Vehicle re-routing under disruption in cross-dock network with time constraints

Abstract

This study expands on the investigation of the vehicle routing problem with cross-dock (VRPCD) by incorporating disruption in a network with suppliers, customers, and a single cross-dock. It is assumed that the disruption (e.g., traffic accident or mechanical failure) impacts the scheduled pickup times of vehicles carrying freight; hence, pickup or delivery is affected by late vehicle arrivals to suppliers, cross-docks, and customers as well as increased transportation cost for the carrier. To help decision makers mitigate the impact of this type of disruption, mixed-integer linear programs (MILPs) are developed to model VRPCD with time-window constraints under both normal and disrupted conditions that will quantify the impact of disruption. The Golden Ball metaheuristic is adapted to provide an optimal or near-optimal solution of the MILPs in a short time period. To demonstrate the effectiveness of the proposed models and algorithms, numerical experiments are performed on hypothetical networks containing a realistic number of pickup and delivery locations.

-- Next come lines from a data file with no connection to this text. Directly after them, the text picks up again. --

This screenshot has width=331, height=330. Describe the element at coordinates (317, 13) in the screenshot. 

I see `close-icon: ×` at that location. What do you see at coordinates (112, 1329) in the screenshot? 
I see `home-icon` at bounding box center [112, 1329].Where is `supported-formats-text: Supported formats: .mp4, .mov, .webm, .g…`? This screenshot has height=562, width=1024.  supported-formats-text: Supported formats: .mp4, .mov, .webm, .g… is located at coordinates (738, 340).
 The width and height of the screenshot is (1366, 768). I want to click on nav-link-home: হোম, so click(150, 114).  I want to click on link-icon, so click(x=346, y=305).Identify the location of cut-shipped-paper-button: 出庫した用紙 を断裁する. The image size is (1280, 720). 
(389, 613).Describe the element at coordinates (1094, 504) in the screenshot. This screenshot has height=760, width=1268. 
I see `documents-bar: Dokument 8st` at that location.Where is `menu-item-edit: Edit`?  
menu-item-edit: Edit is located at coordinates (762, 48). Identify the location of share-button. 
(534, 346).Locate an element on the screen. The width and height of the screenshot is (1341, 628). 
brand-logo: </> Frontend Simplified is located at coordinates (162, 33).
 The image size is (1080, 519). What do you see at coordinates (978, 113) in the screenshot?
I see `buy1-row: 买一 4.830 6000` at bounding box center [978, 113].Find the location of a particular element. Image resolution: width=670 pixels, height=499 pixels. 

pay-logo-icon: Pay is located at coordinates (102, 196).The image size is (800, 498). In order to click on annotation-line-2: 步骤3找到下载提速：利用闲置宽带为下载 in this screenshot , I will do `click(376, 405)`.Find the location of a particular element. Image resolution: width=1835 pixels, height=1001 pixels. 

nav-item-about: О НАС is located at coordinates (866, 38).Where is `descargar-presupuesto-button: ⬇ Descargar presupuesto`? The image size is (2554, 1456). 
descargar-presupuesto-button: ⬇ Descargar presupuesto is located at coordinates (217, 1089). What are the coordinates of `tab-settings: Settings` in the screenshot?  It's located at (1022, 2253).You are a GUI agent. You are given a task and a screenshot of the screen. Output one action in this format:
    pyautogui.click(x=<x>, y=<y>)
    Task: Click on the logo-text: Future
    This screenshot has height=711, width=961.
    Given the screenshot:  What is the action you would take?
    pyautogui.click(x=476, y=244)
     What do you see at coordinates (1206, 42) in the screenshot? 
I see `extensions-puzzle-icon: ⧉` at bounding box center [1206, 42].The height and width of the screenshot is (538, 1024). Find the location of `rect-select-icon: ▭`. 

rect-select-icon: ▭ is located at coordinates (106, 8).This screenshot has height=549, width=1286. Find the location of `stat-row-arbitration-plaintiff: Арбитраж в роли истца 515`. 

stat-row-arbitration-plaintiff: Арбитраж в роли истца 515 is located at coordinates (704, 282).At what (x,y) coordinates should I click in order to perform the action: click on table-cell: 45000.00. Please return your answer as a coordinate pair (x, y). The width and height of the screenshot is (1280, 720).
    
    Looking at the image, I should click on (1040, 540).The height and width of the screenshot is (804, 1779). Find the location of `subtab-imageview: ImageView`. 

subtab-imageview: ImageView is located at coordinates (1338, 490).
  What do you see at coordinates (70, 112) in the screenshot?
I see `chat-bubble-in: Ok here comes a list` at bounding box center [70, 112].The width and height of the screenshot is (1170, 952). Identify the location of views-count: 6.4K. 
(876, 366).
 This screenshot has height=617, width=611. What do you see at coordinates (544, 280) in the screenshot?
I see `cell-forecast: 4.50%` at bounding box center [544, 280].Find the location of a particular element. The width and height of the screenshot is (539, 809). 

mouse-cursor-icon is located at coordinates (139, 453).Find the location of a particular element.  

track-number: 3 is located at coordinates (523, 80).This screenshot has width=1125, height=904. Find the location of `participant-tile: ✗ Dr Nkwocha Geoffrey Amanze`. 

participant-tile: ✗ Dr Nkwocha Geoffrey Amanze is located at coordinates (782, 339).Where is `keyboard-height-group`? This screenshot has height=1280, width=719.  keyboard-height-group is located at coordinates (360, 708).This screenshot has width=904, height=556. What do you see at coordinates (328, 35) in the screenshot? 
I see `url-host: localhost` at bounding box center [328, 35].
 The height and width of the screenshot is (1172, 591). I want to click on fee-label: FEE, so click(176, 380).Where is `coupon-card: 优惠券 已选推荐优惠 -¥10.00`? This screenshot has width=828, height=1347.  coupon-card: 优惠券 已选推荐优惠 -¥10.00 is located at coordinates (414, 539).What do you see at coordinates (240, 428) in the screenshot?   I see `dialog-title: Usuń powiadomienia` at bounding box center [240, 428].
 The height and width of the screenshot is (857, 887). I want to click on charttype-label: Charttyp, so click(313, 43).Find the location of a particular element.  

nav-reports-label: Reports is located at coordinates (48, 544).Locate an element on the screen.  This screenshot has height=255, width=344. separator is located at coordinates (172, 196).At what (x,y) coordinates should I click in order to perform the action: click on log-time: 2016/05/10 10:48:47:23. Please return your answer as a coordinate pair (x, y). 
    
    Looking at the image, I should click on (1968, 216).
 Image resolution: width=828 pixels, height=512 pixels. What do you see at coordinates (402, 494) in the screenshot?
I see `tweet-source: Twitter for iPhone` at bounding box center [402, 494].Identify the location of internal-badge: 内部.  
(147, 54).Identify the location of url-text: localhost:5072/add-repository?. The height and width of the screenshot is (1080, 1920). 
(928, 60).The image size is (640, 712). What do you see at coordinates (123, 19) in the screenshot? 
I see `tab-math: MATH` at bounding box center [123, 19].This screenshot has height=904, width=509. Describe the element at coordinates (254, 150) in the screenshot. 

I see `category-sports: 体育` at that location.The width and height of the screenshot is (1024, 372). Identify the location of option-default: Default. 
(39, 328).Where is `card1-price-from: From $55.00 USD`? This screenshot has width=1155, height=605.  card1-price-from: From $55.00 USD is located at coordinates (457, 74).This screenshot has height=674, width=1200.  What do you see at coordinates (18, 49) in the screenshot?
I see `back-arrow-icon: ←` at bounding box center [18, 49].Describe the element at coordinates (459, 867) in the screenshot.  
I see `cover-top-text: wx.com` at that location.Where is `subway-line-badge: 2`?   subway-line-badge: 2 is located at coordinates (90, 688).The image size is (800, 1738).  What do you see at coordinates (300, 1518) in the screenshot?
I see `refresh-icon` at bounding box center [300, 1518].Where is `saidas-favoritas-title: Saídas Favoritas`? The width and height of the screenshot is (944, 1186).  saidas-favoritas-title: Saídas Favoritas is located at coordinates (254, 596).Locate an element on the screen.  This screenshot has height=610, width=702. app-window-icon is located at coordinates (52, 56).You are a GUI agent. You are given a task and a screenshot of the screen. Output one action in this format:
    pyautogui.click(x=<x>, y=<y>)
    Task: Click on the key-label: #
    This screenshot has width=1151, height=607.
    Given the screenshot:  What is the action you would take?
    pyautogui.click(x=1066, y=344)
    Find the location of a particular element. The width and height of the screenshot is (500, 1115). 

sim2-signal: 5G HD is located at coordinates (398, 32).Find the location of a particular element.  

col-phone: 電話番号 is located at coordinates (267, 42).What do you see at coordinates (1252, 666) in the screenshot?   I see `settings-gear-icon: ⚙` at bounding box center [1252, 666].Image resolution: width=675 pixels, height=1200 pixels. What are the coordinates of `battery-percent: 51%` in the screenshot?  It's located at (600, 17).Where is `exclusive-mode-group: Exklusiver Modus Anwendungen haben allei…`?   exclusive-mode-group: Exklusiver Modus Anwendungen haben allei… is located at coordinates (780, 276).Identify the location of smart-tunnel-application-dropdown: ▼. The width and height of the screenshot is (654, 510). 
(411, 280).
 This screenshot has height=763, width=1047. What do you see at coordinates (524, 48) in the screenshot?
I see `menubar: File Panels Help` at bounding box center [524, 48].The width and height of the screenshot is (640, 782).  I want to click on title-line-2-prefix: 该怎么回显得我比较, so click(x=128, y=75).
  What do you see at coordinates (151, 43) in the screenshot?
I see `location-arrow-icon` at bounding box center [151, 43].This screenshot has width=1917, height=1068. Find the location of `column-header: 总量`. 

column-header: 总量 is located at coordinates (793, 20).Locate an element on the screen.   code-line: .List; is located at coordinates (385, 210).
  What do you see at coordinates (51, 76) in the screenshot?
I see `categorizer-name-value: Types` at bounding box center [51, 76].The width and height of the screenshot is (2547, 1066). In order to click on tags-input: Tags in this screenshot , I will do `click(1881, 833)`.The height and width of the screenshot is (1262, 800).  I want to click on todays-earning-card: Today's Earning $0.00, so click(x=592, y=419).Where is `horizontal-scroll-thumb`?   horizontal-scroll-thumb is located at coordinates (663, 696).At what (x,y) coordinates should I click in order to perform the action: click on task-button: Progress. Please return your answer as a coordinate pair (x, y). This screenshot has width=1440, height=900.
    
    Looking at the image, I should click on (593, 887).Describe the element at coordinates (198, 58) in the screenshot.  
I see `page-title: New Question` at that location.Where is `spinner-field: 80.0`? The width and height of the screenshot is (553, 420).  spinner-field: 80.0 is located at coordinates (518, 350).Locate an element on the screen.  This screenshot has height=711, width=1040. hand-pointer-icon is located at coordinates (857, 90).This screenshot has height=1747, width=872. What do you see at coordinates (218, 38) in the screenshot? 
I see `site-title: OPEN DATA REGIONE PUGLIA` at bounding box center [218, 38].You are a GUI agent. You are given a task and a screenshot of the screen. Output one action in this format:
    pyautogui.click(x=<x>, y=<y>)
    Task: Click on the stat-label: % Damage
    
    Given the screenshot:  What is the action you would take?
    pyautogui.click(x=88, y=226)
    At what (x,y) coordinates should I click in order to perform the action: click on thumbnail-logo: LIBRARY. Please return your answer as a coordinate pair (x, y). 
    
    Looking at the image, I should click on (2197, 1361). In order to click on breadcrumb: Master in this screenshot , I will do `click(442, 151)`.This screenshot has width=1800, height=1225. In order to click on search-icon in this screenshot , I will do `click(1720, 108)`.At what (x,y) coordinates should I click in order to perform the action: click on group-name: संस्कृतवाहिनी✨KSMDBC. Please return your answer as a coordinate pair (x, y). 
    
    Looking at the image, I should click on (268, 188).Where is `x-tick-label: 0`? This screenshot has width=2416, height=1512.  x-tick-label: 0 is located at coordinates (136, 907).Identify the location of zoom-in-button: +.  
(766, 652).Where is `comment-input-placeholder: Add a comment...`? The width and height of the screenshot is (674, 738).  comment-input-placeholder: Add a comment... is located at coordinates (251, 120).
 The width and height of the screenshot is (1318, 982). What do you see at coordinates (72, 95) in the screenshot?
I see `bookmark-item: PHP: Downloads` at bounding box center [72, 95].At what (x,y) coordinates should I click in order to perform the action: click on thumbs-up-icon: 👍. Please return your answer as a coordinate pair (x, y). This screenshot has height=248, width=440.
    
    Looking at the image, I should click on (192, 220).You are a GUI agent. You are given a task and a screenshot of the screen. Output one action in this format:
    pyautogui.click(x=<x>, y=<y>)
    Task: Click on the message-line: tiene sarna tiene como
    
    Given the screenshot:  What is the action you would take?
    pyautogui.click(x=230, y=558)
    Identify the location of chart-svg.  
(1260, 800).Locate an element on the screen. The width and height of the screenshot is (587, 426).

Results from numerical experiments and ANOVA analysis showed that: 1) the cross-dock is able to cope with the disruption when the number of disrupted nodes is small, 2) early breakdown of an inbound vehicle with fewer nodes on its routes causes smaller service delays, 3) as the number of disrupted nodes increases, it is advantageous to reroute outbound vehicles, and 4) when the breakdown occurs earlier in the planning horizon, it is better to reroute both inbound and outbound vehicles whereas only outbound vehicles should be rerouted when the breakdown happens later in the day.